Wednesday, February 07, 2007

Calls of Note Part 2

ThinkEquity's Eric Ross notes they continue to hear from their sources that Advanced Micro Devices (NYSE:AMD) is going through an extremely tough quarter, with inventories piling up at the channel as Intel takes more shares in the server segment. Firm expects AMD to continue to experience share loss and ASPs erosion in the server space. Desktops and notebooks are also at risk. Near-term outlook remains challenging and it does not look like the environment will improve for AMD at least until the second half of this year. Firm reiterate their Sell rating and lowers price target from $15 to $12.

As witnessed by its recent share loss to Intel, AMD has lost its technology edge at least in the short term and is becoming more and more vulnerable to market share losses in its core chip business. With pricing extremely competitive, there is no overwhelming impetus by PC OEMs to use AMD parts. Checks indicated that some major PC OEMs have moved some longer-term designs back to Intel. AMD inventories have continued to build in the channel.

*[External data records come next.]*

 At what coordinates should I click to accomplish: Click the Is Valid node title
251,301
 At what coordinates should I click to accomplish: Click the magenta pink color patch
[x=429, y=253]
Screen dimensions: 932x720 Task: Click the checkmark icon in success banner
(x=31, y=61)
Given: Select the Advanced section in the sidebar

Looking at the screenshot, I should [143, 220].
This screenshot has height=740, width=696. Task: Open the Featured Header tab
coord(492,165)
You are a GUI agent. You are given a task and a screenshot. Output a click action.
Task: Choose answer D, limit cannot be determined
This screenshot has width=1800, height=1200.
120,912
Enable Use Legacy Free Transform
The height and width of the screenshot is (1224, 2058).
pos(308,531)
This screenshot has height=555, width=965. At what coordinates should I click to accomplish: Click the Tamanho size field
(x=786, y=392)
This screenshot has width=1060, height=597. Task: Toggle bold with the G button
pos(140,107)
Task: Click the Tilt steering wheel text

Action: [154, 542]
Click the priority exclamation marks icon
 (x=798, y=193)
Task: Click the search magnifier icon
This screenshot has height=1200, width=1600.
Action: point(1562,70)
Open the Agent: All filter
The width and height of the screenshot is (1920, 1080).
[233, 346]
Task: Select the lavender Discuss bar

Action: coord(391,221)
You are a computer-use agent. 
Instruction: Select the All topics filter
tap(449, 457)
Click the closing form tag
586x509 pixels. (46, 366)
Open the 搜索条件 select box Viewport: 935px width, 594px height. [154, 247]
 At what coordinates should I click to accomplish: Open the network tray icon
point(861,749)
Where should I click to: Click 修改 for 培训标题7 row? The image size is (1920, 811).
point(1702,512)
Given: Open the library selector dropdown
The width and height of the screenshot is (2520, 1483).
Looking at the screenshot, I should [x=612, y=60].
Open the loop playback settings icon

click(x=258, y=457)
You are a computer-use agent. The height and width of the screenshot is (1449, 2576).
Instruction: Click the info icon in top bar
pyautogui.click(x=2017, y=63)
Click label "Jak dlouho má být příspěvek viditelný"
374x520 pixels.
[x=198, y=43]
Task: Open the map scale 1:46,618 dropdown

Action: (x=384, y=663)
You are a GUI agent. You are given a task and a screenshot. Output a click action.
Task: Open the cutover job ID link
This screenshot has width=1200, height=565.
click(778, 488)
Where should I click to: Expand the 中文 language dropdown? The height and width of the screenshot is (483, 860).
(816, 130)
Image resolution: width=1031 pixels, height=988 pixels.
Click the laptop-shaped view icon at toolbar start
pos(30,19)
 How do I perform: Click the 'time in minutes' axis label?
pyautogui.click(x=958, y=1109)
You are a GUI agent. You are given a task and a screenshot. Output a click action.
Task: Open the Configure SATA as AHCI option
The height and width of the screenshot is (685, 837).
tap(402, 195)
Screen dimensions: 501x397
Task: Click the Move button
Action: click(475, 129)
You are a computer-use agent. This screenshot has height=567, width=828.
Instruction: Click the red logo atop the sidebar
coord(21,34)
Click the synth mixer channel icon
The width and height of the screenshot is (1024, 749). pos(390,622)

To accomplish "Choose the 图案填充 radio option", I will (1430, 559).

Firm continues to hear from several of channel sources that distributors are rapidly cutting prices in order to unload AMD parts. Some of these are in response to Intel's rebates and marketing dollars, but it is obvious price wars are coming. Also, Intel is taking more shares away from AMD in servers.

Estimates: 107 remains at $1.65 billion; CY07 remains at $7.12 billion. EPs goes Q107 from ($0.03) to ($0.12); CY07 from $0.50 to $0.40. Lower gross margins in 1Q07 from 45% to 42%.

Notablecalls: Expect to see futher pressure in AMD over the next couple of days. Eric is the man!